__Requests__
(a) Reproduce the passage of the documentary review starting with "The re-virilizing boot" and going on through "squirm a bit.".
(b) In the documentary review, what is Hao's wife's occupation?

The re-virilizing boot camp isn’t exactly premised on novel ideas for humans communication in the digital age. While “The Dating Game” is restrained enough to withhold a value judgment on Hao’s deceptive playbook, shown as just one approach available in the dating sphere, it never puts them to the test either. The production seems to have been given zero access to these bachelor’s dates or online interactions; instead, they are recounted as unsurprising post-game chastise sessions, with Hao reiterating his principles while the other men nod along or squirm a bit.

Faced with such guardrails in exploring romantic woes, Hao himself emerges as the documentary’s most intriguing figure. One detour hints at his own past: an escape from a lower-income background for self-improvement and city living. The chinks in the armor are most pronounced in the brief glimpses of Hao’s home life; his wife is a lifestyle coach for women and domestic conversations tend to arc towards tense gender essentialism. But “The Dating Game” is too satisfied in simply finding a vulnerable side to Hao here, skirting a more probing look at his marriage and profession. How much does he charge for his advice? How exactly did he and his wife fall into the same field?

__Dataset excerpt__
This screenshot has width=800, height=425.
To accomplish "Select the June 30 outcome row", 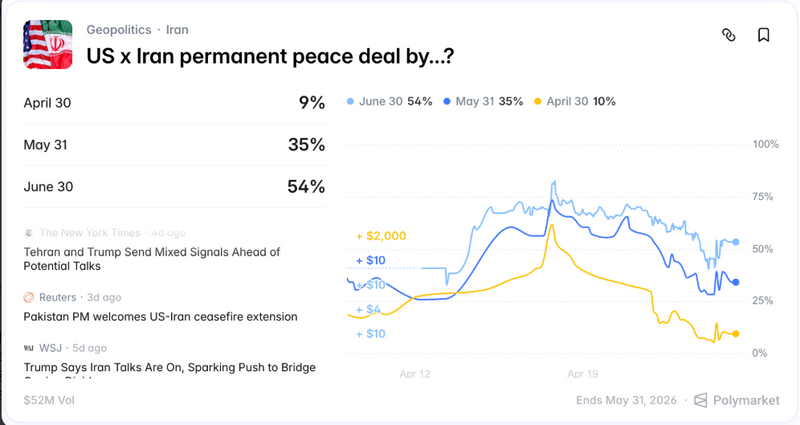I will 174,187.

__Answers to each task__
(a)
The re-virilizing boot camp isn’t exactly premised on novel ideas for humans communication in the digital age. While “The Dating Game” is restrained enough to withhold a value judgment on Hao’s deceptive playbook, shown as just one approach available in the dating sphere, it never puts them to the test either. The production seems to have been given zero access to these bachelor’s dates or online interactions; instead, they are recounted as unsurprising post-game chastise sessions, with Hao reiterating his principles while the other men nod along or squirm a bit.

(b) She is a lifestyle coach for women.